Where the material below has a line containing "Click the camera photo attach icon", start repeating exactly, and keep going through the line containing "Click the https://", with no other lines.
━━ DATASET EXCERPTS
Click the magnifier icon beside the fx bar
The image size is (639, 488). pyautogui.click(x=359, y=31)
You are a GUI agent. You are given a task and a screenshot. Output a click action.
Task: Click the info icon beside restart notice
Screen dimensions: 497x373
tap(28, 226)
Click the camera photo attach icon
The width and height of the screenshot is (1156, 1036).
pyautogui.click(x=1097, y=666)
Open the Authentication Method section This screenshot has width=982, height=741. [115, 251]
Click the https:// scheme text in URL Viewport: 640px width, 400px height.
━━━━
━━ DATASET EXCERPTS
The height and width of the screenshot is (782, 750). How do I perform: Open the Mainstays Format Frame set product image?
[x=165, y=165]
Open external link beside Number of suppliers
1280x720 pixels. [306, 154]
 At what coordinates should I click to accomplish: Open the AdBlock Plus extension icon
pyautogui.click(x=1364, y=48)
━━━━
◆ SOLUTION FOR THIS PROBLEM:
Click the camera photo attach icon
The width and height of the screenshot is (1156, 1036).
pyautogui.click(x=1097, y=666)
Open the Authentication Method section This screenshot has width=982, height=741. [115, 251]
Click the https:// scheme text in URL Viewport: 640px width, 400px height.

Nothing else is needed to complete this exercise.